Your instructions | Copy the records word for word, starting with the line containing "Collapse the This PC tree entry" and ending with the line containing "coord(337,56)", including both of those lines.

Records provided |
-- BEGIN --
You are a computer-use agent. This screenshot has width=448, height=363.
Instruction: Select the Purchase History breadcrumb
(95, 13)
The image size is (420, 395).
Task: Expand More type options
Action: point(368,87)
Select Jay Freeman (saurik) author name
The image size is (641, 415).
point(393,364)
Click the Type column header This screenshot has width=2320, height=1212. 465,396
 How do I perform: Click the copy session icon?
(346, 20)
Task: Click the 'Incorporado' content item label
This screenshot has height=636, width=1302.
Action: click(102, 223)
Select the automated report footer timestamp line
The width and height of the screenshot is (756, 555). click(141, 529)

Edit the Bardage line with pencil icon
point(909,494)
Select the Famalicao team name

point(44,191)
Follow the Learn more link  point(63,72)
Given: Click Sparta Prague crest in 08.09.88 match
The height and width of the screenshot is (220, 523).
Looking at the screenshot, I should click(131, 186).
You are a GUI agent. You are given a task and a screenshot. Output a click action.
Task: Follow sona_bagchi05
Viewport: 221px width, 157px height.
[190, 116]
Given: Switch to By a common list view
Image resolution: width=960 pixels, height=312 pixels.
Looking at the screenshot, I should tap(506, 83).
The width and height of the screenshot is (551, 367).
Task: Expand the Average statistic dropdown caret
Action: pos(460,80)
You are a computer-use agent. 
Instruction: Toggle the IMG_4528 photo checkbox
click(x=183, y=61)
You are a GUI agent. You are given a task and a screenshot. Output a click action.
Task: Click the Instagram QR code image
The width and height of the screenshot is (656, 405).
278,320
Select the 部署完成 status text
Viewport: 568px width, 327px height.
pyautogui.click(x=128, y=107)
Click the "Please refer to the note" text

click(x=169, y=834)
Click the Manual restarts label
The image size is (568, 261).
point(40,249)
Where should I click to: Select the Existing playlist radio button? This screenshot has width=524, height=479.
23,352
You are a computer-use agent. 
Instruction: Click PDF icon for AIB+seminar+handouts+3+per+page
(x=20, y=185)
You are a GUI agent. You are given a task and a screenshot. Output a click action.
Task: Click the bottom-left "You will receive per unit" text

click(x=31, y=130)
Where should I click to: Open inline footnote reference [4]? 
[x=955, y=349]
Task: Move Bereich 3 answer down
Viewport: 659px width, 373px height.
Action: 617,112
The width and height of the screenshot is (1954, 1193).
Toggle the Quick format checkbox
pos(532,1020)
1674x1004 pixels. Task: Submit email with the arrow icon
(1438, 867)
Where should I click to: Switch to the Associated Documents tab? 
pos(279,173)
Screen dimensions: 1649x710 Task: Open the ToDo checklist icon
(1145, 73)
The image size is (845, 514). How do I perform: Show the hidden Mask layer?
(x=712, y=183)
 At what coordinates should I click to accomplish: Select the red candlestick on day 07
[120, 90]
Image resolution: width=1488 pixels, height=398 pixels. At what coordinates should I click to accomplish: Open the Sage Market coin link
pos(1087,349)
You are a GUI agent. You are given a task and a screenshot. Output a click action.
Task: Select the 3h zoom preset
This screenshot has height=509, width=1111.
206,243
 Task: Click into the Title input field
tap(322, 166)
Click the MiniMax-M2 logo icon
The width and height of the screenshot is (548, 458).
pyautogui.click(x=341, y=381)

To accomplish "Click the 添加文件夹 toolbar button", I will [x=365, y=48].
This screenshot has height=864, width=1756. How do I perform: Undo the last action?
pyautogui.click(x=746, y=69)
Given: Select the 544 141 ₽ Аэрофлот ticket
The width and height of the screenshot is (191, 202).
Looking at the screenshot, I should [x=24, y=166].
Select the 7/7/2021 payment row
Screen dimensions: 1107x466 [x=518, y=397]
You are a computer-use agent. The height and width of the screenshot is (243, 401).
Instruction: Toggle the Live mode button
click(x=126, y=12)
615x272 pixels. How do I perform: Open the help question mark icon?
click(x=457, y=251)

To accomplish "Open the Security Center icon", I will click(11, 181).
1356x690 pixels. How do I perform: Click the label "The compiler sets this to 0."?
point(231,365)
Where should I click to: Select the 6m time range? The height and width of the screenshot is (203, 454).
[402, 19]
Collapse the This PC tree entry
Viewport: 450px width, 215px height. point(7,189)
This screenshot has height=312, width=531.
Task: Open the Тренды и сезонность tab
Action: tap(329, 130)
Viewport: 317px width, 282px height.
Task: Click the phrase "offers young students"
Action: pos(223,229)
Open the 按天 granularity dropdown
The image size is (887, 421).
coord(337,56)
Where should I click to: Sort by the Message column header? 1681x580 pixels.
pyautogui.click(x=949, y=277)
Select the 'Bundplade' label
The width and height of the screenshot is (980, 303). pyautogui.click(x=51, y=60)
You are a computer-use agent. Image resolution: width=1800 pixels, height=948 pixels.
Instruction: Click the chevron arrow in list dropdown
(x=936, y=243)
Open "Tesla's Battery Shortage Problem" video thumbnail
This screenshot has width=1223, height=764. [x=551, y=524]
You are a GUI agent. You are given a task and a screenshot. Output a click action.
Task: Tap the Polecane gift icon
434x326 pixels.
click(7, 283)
-- END --
Exercise solution |
Collapse the This PC tree entry
Viewport: 450px width, 215px height. point(7,189)
This screenshot has height=312, width=531.
Task: Open the Тренды и сезонность tab
Action: tap(329, 130)
Viewport: 317px width, 282px height.
Task: Click the phrase "offers young students"
Action: pos(223,229)
Open the 按天 granularity dropdown
The image size is (887, 421).
coord(337,56)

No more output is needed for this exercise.